**Prompt:** The answer must be an exact transcription of every record.

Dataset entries
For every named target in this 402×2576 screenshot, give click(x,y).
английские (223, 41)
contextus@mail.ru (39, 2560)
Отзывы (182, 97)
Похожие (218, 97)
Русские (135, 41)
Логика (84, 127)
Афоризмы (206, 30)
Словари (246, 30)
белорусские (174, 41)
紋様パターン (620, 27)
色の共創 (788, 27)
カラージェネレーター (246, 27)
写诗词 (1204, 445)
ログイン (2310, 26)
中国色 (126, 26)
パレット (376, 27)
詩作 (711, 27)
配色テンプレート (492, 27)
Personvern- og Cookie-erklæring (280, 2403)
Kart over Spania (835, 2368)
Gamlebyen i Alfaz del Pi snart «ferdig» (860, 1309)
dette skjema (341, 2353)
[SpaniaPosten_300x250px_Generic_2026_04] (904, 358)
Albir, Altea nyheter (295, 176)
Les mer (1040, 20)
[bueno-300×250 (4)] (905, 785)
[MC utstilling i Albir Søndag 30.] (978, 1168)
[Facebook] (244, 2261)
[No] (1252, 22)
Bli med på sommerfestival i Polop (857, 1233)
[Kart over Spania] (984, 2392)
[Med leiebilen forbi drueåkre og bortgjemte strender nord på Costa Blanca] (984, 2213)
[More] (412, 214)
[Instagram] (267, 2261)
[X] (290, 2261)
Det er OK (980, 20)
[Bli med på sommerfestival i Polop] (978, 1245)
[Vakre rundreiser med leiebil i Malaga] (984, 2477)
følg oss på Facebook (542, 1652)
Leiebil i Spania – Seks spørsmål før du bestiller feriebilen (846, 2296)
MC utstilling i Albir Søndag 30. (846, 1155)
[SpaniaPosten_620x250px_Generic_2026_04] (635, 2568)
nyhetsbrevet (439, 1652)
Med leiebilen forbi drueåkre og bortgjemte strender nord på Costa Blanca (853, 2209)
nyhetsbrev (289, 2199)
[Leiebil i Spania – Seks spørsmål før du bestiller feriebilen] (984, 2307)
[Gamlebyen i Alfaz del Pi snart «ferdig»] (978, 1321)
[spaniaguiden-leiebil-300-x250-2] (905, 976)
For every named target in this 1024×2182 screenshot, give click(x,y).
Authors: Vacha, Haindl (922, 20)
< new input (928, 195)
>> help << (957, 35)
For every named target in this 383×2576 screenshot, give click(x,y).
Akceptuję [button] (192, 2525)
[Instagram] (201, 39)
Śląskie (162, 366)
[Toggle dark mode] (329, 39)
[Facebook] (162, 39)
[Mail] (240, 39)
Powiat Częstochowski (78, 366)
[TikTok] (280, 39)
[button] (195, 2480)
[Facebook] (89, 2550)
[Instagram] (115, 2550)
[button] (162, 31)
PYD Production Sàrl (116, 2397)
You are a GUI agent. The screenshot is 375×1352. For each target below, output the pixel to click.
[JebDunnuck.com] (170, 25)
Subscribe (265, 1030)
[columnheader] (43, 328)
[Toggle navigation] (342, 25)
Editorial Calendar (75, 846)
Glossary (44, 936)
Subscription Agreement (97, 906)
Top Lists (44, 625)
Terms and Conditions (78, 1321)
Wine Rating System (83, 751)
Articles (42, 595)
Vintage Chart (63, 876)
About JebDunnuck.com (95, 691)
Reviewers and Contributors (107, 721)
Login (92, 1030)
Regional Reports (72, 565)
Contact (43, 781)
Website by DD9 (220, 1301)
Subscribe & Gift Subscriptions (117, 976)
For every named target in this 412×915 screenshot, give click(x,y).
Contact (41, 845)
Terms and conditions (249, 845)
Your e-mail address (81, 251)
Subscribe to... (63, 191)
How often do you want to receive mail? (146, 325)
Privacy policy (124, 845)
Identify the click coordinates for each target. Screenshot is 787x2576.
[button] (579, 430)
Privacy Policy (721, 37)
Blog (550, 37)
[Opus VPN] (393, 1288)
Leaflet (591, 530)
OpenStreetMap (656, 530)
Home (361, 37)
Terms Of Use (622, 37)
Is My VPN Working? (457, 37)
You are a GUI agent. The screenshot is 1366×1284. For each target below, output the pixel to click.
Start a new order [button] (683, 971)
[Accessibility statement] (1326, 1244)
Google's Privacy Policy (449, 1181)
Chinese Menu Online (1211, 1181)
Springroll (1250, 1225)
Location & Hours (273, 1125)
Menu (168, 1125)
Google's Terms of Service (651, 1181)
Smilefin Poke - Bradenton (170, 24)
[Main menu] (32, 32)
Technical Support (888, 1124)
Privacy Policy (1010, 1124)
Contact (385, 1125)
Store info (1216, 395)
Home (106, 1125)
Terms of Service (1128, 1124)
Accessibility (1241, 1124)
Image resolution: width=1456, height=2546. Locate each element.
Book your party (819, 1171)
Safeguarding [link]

**The answer:**
For every named target in this 402×2576 screenshot, give click(x,y).
английские (223, 41)
contextus@mail.ru (39, 2560)
Отзывы (182, 97)
Похожие (218, 97)
Русские (135, 41)
Логика (84, 127)
Афоризмы (206, 30)
Словари (246, 30)
белорусские (174, 41)
紋様パターン (620, 27)
色の共創 (788, 27)
カラージェネレーター (246, 27)
写诗词 (1204, 445)
ログイン (2310, 26)
中国色 (126, 26)
パレット (376, 27)
詩作 (711, 27)
配色テンプレート (492, 27)
Personvern- og Cookie-erklæring (280, 2403)
Kart over Spania (835, 2368)
Gamlebyen i Alfaz del Pi snart «ferdig» (860, 1309)
dette skjema (341, 2353)
[SpaniaPosten_300x250px_Generic_2026_04] (904, 358)
Albir, Altea nyheter (295, 176)
Les mer (1040, 20)
[bueno-300×250 (4)] (905, 785)
[MC utstilling i Albir Søndag 30.] (978, 1168)
[Facebook] (244, 2261)
[No] (1252, 22)
Bli med på sommerfestival i Polop (857, 1233)
[Kart over Spania] (984, 2392)
[Med leiebilen forbi drueåkre og bortgjemte strender nord på Costa Blanca] (984, 2213)
[More] (412, 214)
[Instagram] (267, 2261)
[X] (290, 2261)
Det er OK (980, 20)
[Bli med på sommerfestival i Polop] (978, 1245)
[Vakre rundreiser med leiebil i Malaga] (984, 2477)
følg oss på Facebook (542, 1652)
Leiebil i Spania – Seks spørsmål før du bestiller feriebilen (846, 2296)
MC utstilling i Albir Søndag 30. (846, 1155)
[SpaniaPosten_620x250px_Generic_2026_04] (635, 2568)
nyhetsbrevet (439, 1652)
Med leiebilen forbi drueåkre og bortgjemte strender nord på Costa Blanca (853, 2209)
nyhetsbrev (289, 2199)
[Leiebil i Spania – Seks spørsmål før du bestiller feriebilen] (984, 2307)
[Gamlebyen i Alfaz del Pi snart «ferdig»] (978, 1321)
[spaniaguiden-leiebil-300-x250-2] (905, 976)
For every named target in this 1024×2182 screenshot, give click(x,y).
Authors: Vacha, Haindl (922, 20)
< new input (928, 195)
>> help << (957, 35)
For every named target in this 383×2576 screenshot, give click(x,y).
Akceptuję [button] (192, 2525)
[Instagram] (201, 39)
Śląskie (162, 366)
[Toggle dark mode] (329, 39)
[Facebook] (162, 39)
[Mail] (240, 39)
Powiat Częstochowski (78, 366)
[TikTok] (280, 39)
[button] (195, 2480)
[Facebook] (89, 2550)
[Instagram] (115, 2550)
[button] (162, 31)
PYD Production Sàrl (116, 2397)
You are a GUI agent. The screenshot is 375×1352. For each target below, output the pixel to click.
[JebDunnuck.com] (170, 25)
Subscribe (265, 1030)
[columnheader] (43, 328)
[Toggle navigation] (342, 25)
Editorial Calendar (75, 846)
Glossary (44, 936)
Subscription Agreement (97, 906)
Top Lists (44, 625)
Terms and Conditions (78, 1321)
Wine Rating System (83, 751)
Articles (42, 595)
Vintage Chart (63, 876)
About JebDunnuck.com (95, 691)
Reviewers and Contributors (107, 721)
Login (92, 1030)
Regional Reports (72, 565)
Contact (43, 781)
Website by DD9 (220, 1301)
Subscribe & Gift Subscriptions (117, 976)
For every named target in this 412×915 screenshot, give click(x,y).
Contact (41, 845)
Terms and conditions (249, 845)
Your e-mail address (81, 251)
Subscribe to... (63, 191)
How often do you want to receive mail? (146, 325)
Privacy policy (124, 845)
Identify the click coordinates for each target. Screenshot is 787x2576.
[button] (579, 430)
Privacy Policy (721, 37)
Blog (550, 37)
[Opus VPN] (393, 1288)
Leaflet (591, 530)
OpenStreetMap (656, 530)
Home (361, 37)
Terms Of Use (622, 37)
Is My VPN Working? (457, 37)
You are a GUI agent. The screenshot is 1366×1284. For each target below, output the pixel to click.
Start a new order [button] (683, 971)
[Accessibility statement] (1326, 1244)
Google's Privacy Policy (449, 1181)
Chinese Menu Online (1211, 1181)
Springroll (1250, 1225)
Location & Hours (273, 1125)
Menu (168, 1125)
Google's Terms of Service (651, 1181)
Smilefin Poke - Bradenton (170, 24)
[Main menu] (32, 32)
Technical Support (888, 1124)
Privacy Policy (1010, 1124)
Contact (385, 1125)
Store info (1216, 395)
Home (106, 1125)
Terms of Service (1128, 1124)
Accessibility (1241, 1124)
Image resolution: width=1456, height=2546. Locate each element.
Book your party (819, 1171)
Safeguarding [link]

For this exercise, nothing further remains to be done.